_Exercise goal_
Print every record exactly, but leave out the pictures.
-------------------------
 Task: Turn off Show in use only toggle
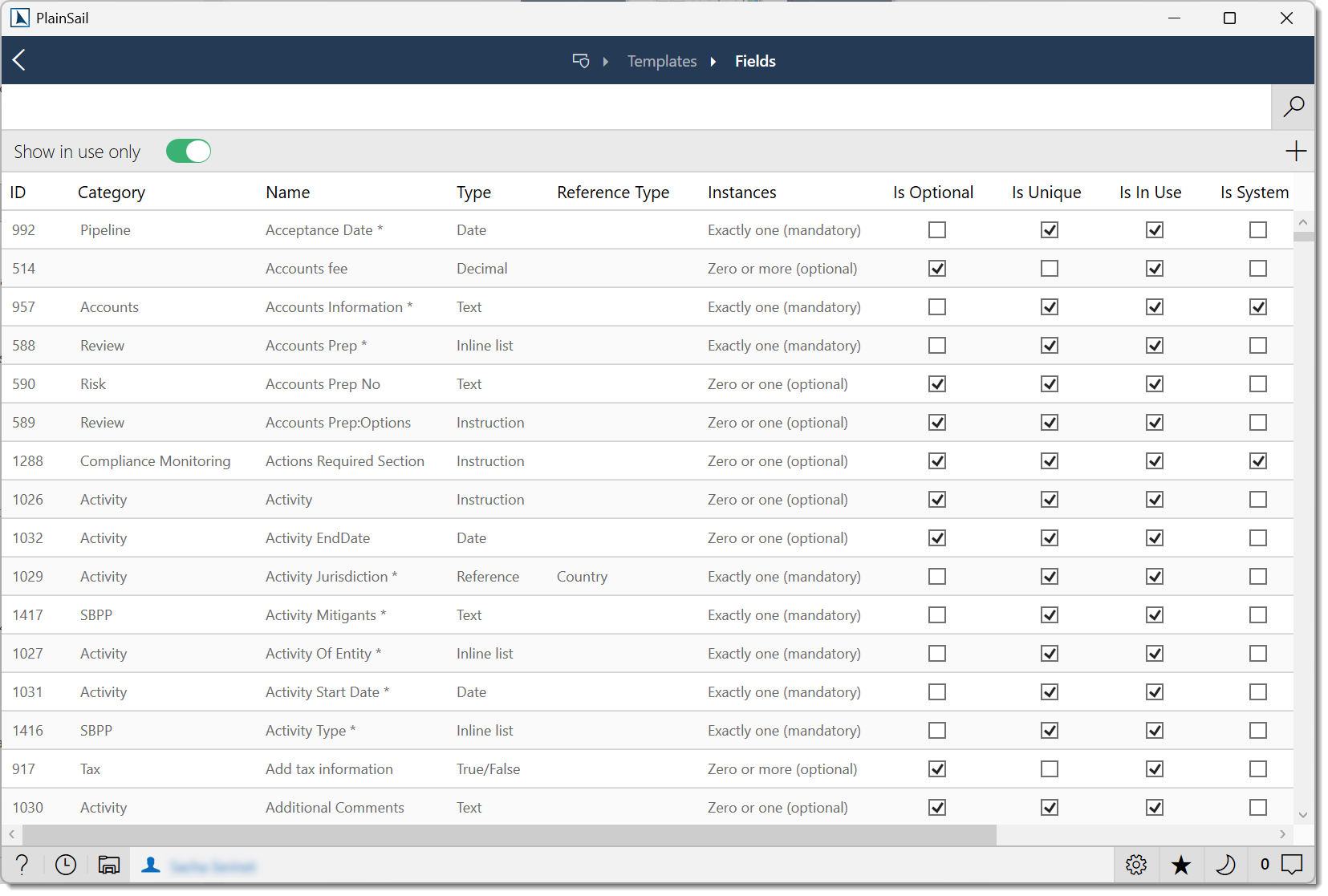click(x=189, y=152)
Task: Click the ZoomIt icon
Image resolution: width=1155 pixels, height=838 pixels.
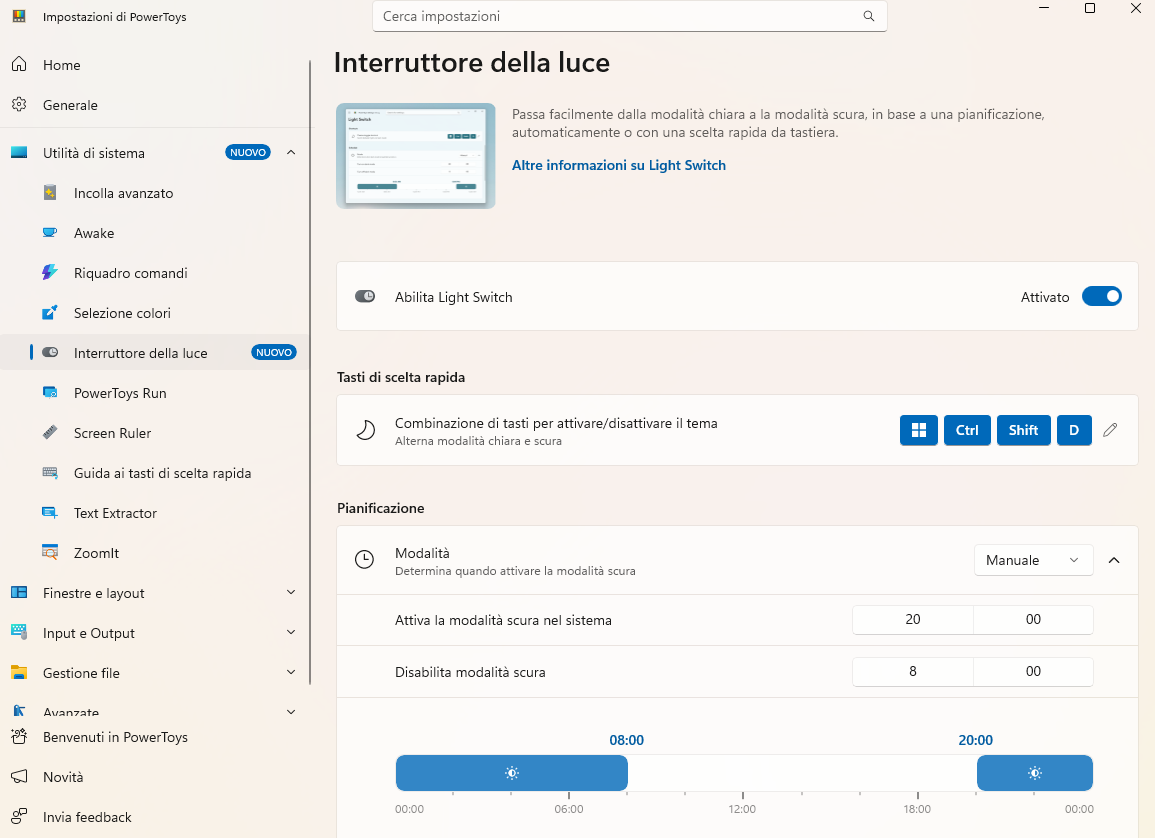Action: tap(50, 553)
-------------------------
_Response to the task_
 Task: Turn off Show in use only toggle
click(x=189, y=152)
Task: Click the ZoomIt icon
Image resolution: width=1155 pixels, height=838 pixels.
Action: tap(50, 553)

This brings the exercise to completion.